Our capitulation to the autonomy of the individual, manifested in our ongoing willingness to rebaptize upon request, is not only a kind of predation on other communions; it is a kind of cannibalism of our own.  By handing baptism over to the choice of the individual, we are eating ourselves alive.

After all, if we accept a wayward Catholic’s rejection of her baptism on the grounds that she did not choose it and can’t remember it, what answer can we muster for the departing Mennonite who rejects our faith on the grounds that he was merely born and raised Mennonite?

The world is not medieval anymore.  All Christian communions have now been removed from power by Western liberalism. Thus have we come, ironically, to a historical moment when Mennonites may need to reject Anabaptism in order to preserve the Mennonite association of baptism with discipleship and the Mennonite disassociation of baptism from power. Especially in places like southeastern Iowa, it has become fair to ask which community is closer to being in power, Mennonites or Catholics. The answer, of course, is neither. Both now stand in solidarity as varied expressions of God’s alternative society, distinct from the dominant power of American individualism.

In order to be radical in their proclamation to such power, Mennonites should refuse rebaptism to every person who wishes to act as his own pope. Perhaps then we may all, together, eat the flesh and blood of Jesus instead of our own.

Mason’s call to end the “cannibalism” of rebaptism was not well received by its readership, but between his appeal to a deeply Mennonite sense of Christian community as counter-culture and my recently developed sympathies toward a Catholic sense of sacramentality, I was convinced by his argument.  And coming to disagree with the practice of rebaptism meant that, by extension, I had to acknowledge infant baptism as valid, even if I retained a preference for adult baptism as a more normative form of initiation into the community of faith.

That’s pretty much where my thinking was when I came to Kim’s course on the sacraments at the beginning of my graduate studies in theology (by which point I had decided to be confirmed in the Catholic Church).  As I would soon learn, Kim has a gift for pushing her students to think beyond what they have articulated.  And I did a lot of thinking.  I convened a biecclesial council in my head.  I wrote papers to find out what I believed, eventually – to make a long story short – coming out in favor of dual normativity (i.e., that infant and adult baptism should be considered not only equally valid but equally normative, as applicable to complementary pastoral situations).
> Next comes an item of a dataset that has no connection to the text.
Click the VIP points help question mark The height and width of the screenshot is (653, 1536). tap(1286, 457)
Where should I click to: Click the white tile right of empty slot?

One piece of the intensive (internal and external) discussion that brought me to that conclusion was Kim’s own work on the dynamic agency of infants (discussed at length in her book adapted from her doctoral dissertation), which forced me to question some of my inherited assumptions about individualism and passivity in infant baptism.  Her analysis of the dynamism of infancy came back to haunt me even while watching a child dedication in a Mennonite church: noticing the babies’ movements, their gazes, their activeness, there was no doubt that they knew something significant was going on.

And so did Hildegard – even though it will be many years until she can articulate it with her mother’s astuteness.  May the faith into which she has been baptized, surrounded by the love of her family and friends and the prayers of the saints, continue to nourish and form her in the love of God and neighbor throughout her life.